Satu lagi yang membikin aku jengkel setengah mati dengan Chef Agus adalah setiap ada acara entah jadi juri lomba masak atau talkshow bersama Chef Agus, selalu wartawan selalu fokus wawancara Chef Agus. Seolah hanya Chef Agus membanggakan Banua Kalsel, sedangkan aku hanya patung di acara itu. Menyebalkan sekali bukan?
***
09.00 WITA
Mumpung Athiyah lum datang, kesempatanku mampir ke warung makan Mi Bancir Chef Agusta. Aku penasaran seenak apa sih mi banci bikinan dia? Gengsi dong kalau ketahuan Athiyah aku ke sini.
Ketika memasuki warung makannya, aku melihat-lihat sekeliling. Desain interiornya biasa saja. Hanya ada beberapa meja dan kursi panjang. Dindingnya pun polos dengan cat warna cream. Serta ditempelin figura foto-foto dia ketika menerima hadiah kontes ICI. Bagusan juga desain kafeku. Wallpapernya bermotif hutan. Sehingga pelanggan berasa piknik di alam bebas.
Sekarang aku duduk di kursi paling depan. Bagian sudut mejanya ada buku menu. Aku baca-baca menunya. Hmmm ... ternyata nggak hanya jual mi bancir, tapi ada masakan khas Banjar yang sama persis di kafe. Menu boleh sama.

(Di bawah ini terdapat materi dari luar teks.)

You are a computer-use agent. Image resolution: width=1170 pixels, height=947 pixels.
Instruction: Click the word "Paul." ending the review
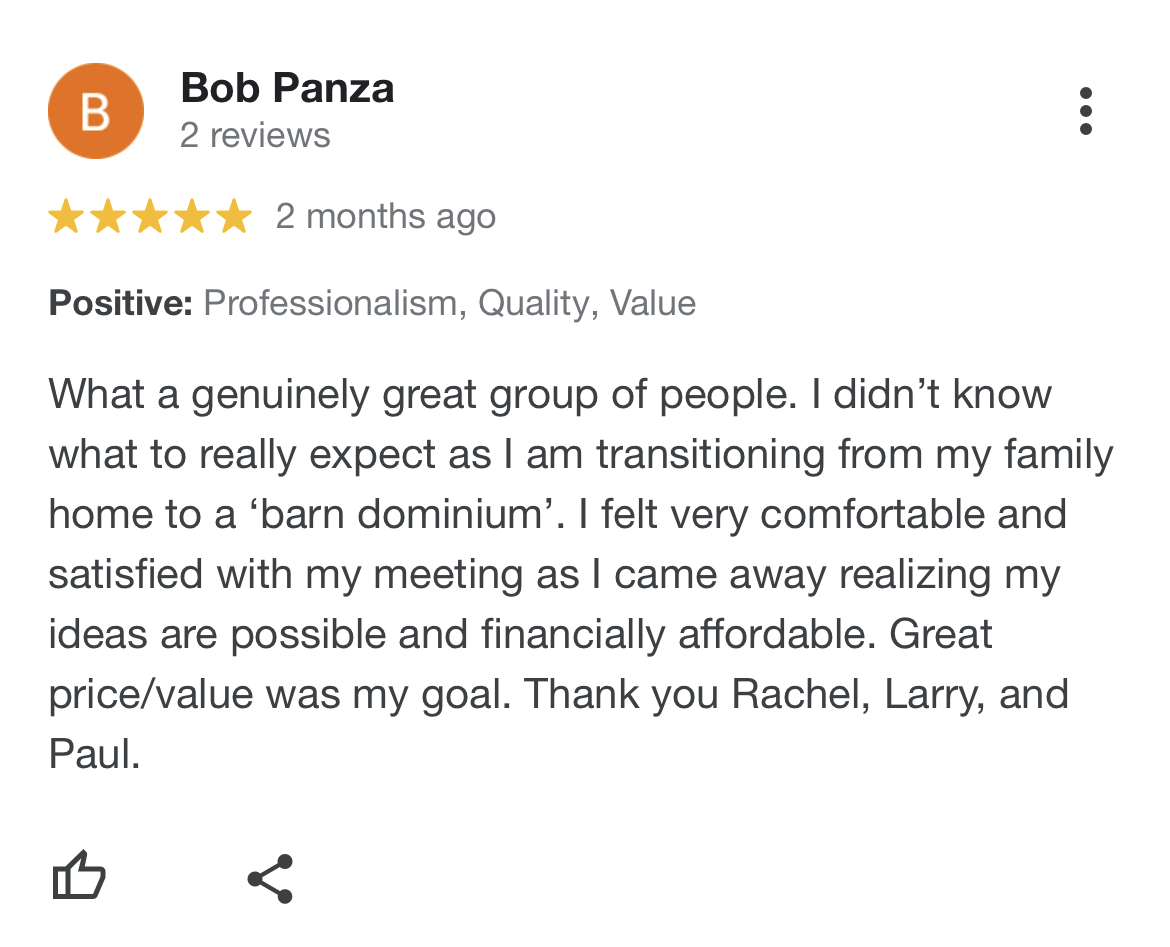(x=94, y=755)
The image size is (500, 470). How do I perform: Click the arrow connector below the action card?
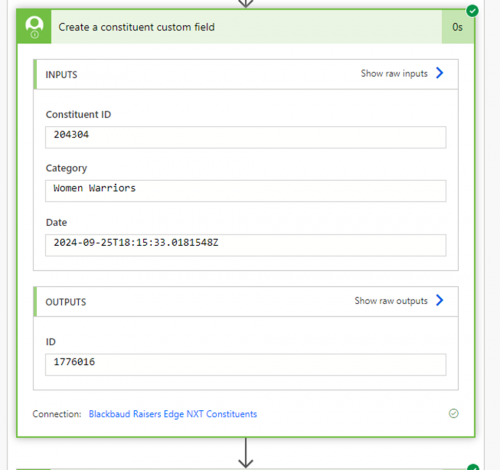pos(246,453)
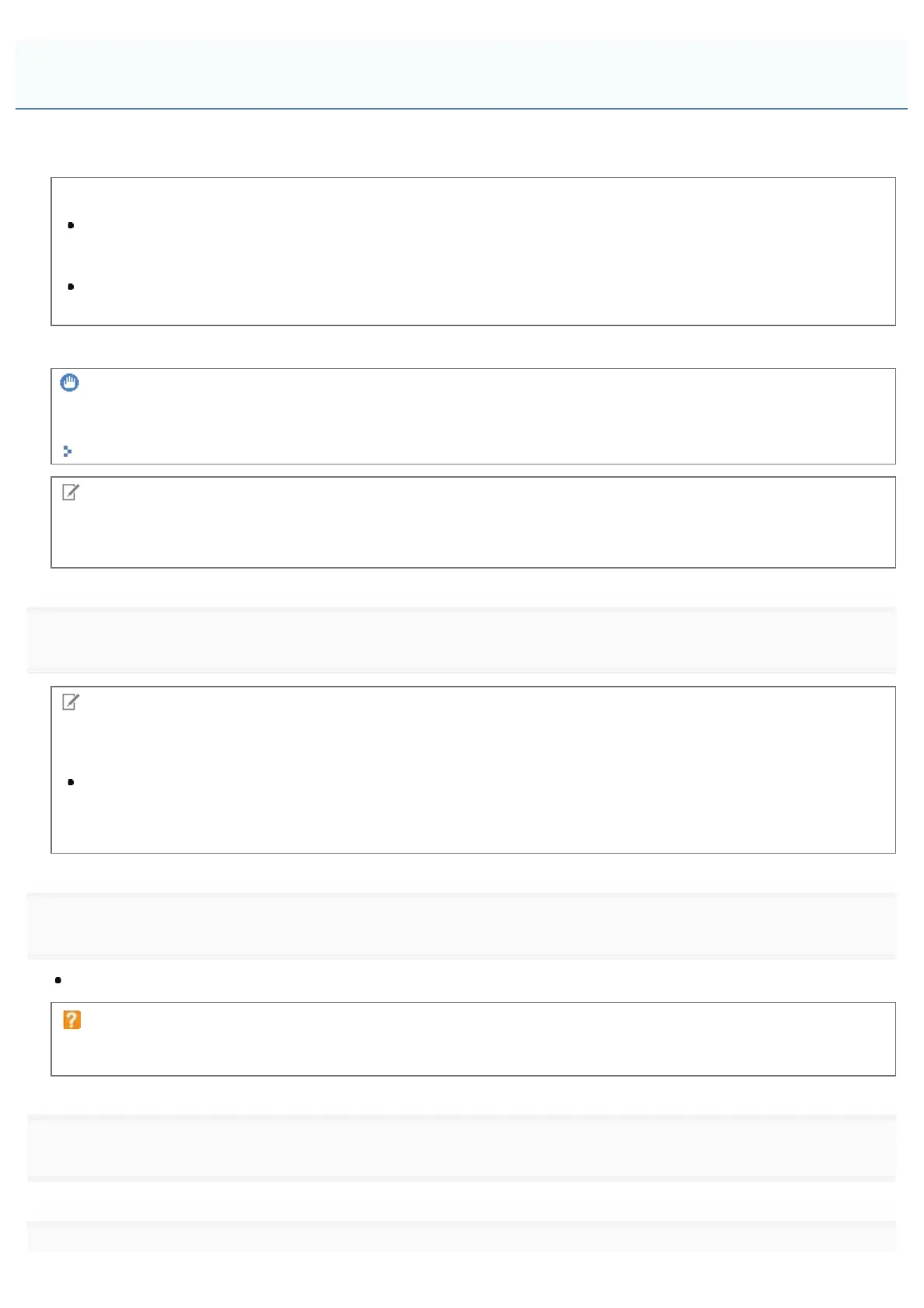Select the third gray section heading bar
The width and height of the screenshot is (924, 1308).
click(x=461, y=1147)
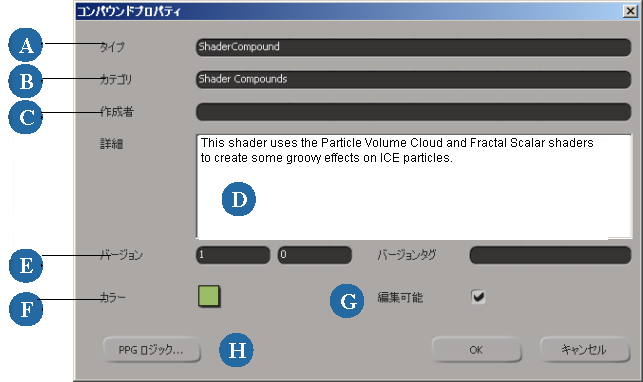Click the major バージョン field showing 1
643x382 pixels.
[233, 255]
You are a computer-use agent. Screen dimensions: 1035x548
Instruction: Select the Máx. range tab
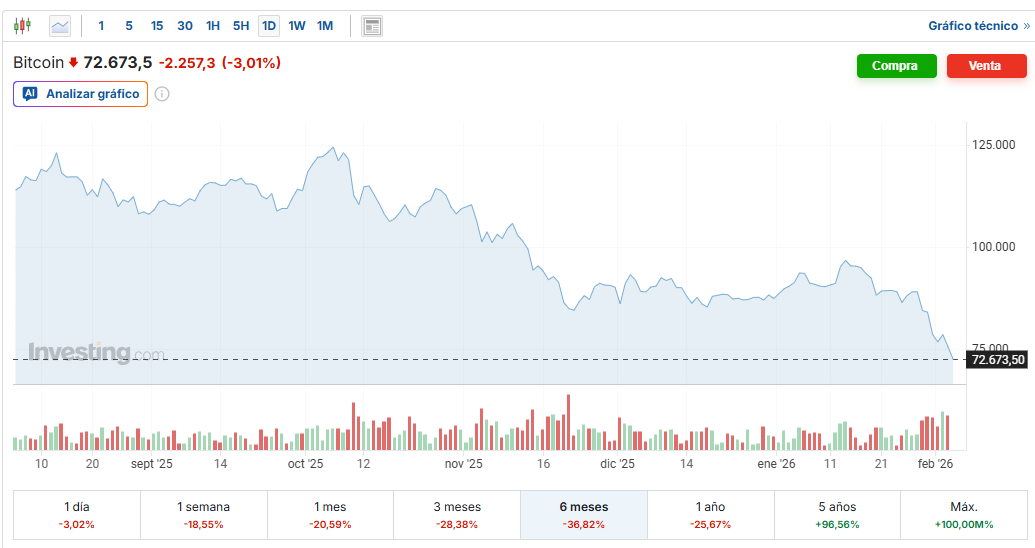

Namun, rasa nggak pernah bohong. Aku masih percaya diri bahwa rasa di menu kafeku lebih enak dibanding punya Chef Agusta.
Aku melambaikan tangan pertanda memesan makanan. Nggak lama kemudian karyawannya datang membawa buku catatan.
"Kakak, mau pesan apa?"
"Makannya mi bancir dan Soto Banjar. Minumnya es jeruk."
Masih pagi emang, kata orang nggak baik pagi-pagi minum es jeruk. Sayangnya itu minuman favoritku. Alhamdulillah, aku sehat-sehat saja minum es jeruk pagi-pagi.
"Tunggu sebentar ya, Kak."
Sambil menunggu pesanan, tiba-tiba Athiyah datang bersama cowok. Cowok itu kemudian melangkah helm ke tempat helm karyawan.
"Pantes aja kafe seberang masih tutup. Ternyata pemiliknya lagi makan di sini toh," sindir Athiyah.
Sial, pakai ketahuan pula. Bentar, itu Athiyah kenapa bisa datang bersama karyawan mi bancir ini? Apa jangan-jangan mereka pacaran? Hmmm ... bau-bau mencurigakan. Aku harus interogasi dia setelah dari sini.